発痛物質には、ブラジキニン、セロトニン、ヒスタミン、アセチルコリンなどがありますが、その中で最強とされるのはブラジキニンです。炎症メディエーターの中で、ブラジキニンが最も強力に。ポリモーダル受容器を感作することが、最強の発痛物質といわれる理由です。

いつ頃どうやって見つかったの?

Maurrio Oscar da Rocha e Silva

ブラジキニンは、1948年にMaurrio Oscar da Rocha e Silva(1910~1983, ブラジルの生理学者、薬理学者)らによって発見されました。この研究は、南アメリカに生息する毒ヘビBothrops jaroaracaの毒を注射したイヌの血清に、モルモットの腸管を収縮させる作用があること、またこの毒をフィブリノゲンを除去したイヌに投与した時に血圧降下作用があることを発見した事に始まります。
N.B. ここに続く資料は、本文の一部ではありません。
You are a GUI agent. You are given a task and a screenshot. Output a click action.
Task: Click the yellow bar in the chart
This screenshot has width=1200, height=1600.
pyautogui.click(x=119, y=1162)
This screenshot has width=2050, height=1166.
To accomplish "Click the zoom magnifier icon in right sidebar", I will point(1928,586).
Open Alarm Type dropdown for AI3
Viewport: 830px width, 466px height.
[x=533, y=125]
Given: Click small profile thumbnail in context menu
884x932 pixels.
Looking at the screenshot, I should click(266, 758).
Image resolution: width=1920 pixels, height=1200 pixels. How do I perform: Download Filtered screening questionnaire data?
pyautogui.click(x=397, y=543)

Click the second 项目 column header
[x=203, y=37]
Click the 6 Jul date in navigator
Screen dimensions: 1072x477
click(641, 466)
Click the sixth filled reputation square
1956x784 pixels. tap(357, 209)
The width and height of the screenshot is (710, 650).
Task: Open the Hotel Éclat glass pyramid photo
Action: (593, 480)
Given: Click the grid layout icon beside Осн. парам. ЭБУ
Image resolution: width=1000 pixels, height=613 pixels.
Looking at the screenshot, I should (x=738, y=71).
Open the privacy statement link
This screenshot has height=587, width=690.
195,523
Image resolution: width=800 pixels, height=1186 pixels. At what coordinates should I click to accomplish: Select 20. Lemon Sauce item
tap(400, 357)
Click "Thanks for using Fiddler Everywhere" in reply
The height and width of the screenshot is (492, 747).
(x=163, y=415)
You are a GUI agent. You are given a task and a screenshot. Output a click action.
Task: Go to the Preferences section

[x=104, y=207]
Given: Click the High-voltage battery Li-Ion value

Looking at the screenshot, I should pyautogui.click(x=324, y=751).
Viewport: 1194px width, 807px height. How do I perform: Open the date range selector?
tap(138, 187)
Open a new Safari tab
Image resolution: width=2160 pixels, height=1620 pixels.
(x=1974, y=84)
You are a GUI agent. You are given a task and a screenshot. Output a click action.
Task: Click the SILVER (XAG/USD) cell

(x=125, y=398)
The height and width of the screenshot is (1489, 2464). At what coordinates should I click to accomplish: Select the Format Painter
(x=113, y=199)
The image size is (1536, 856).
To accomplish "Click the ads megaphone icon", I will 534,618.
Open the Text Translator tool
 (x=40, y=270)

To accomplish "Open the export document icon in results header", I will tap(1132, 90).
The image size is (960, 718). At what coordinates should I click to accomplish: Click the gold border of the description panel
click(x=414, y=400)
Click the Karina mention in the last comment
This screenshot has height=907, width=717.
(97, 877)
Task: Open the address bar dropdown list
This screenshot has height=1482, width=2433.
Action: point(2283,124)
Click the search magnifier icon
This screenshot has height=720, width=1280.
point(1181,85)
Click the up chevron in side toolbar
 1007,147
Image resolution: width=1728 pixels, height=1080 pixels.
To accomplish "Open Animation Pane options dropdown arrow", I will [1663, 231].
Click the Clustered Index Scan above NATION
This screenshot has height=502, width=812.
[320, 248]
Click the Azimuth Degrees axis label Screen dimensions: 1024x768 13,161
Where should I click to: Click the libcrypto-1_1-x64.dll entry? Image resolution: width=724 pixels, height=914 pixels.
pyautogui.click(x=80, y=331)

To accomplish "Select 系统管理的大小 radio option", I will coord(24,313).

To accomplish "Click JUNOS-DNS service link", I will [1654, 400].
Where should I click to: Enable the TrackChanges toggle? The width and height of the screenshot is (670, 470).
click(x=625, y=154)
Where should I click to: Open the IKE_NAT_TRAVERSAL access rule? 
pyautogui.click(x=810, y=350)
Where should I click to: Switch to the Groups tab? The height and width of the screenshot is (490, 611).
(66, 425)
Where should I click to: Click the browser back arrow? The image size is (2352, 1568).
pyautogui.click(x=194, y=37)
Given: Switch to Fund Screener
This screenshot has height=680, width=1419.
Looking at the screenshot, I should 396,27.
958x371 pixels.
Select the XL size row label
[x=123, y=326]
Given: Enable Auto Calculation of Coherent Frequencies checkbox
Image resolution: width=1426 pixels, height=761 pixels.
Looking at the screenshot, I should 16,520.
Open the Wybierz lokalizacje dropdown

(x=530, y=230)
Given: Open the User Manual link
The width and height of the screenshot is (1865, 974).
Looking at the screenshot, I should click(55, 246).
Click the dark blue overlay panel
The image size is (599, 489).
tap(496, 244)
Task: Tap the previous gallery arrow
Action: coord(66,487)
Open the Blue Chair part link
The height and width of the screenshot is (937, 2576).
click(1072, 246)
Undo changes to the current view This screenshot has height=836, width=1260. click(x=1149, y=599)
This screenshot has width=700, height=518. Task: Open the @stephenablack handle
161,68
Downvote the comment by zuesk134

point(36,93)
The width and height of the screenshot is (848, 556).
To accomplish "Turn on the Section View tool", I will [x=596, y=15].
その後、ブラジキニンは安定な物質として抽出され、抽出液から粉末結晶を得ることが出来ました。 この物質がモルモットの腸管をゆっくり収縮させることから、遅いという意味をもつギリシャ語のbrady と、収縮を意味するkinin をつなぎ合わせ、“bradykinin”と名付けられたのです。 その後、1954年にArmstrongとKeele らは、ブラジキニンが痛みを引き起こすことを報告しました。

http://www.shiga-med.ac.jp/~hqphysi1/yokota/y-09.htmlより引用

受容体には2つのサブタイプがあります

ブラジキニンの受容体としてB1とB2の2つのサブタイプが同定されています。
B2受容体はほとんどの組織に恒常的に発現しており、組織損傷や炎症といったブラジキニンが産生されるような状況において、浮腫、痛み、血圧低下などと関連しています。一方、 B1受容体は炎症や組織傷害により発現する誘導型の受容体です。
臨床においてブラジキニンの鼻炎、気管支喘息などへの関与が示唆されていますが、B2受容体の拮抗薬が薬剤として市場に出回るにはまだまだ道のりは遠そうです。 B1受容体拮抗薬については、いまだ臨床評価されたものはありません。